▸ **REQUIRED WORK**: For the entries below, repeat exactly each line starting with the one that contains "Image resolution: width=196, height=2576." and going on through the one that contains "Bright Winter Festival", and no others.

▸ **SOURCE MATERIAL**:
******
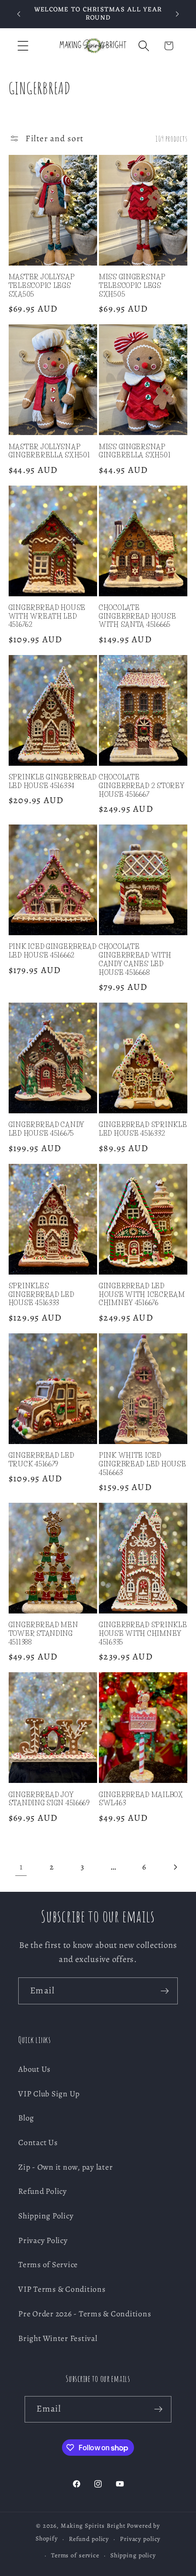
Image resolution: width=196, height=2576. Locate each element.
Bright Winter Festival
******
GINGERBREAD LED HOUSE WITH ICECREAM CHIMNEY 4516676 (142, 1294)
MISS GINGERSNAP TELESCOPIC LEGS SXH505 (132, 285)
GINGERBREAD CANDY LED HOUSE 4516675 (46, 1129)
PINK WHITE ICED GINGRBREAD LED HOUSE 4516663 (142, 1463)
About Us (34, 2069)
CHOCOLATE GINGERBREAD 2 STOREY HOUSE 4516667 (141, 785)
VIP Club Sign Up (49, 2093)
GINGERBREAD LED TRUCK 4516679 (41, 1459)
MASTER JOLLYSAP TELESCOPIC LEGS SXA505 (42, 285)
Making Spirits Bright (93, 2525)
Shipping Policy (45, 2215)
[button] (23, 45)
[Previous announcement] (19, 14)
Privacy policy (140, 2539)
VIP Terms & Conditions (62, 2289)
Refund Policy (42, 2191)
******
▸ **EXERCISE RESPONSE**:
Image resolution: width=196, height=2576. Locate each element.
Bright Winter Festival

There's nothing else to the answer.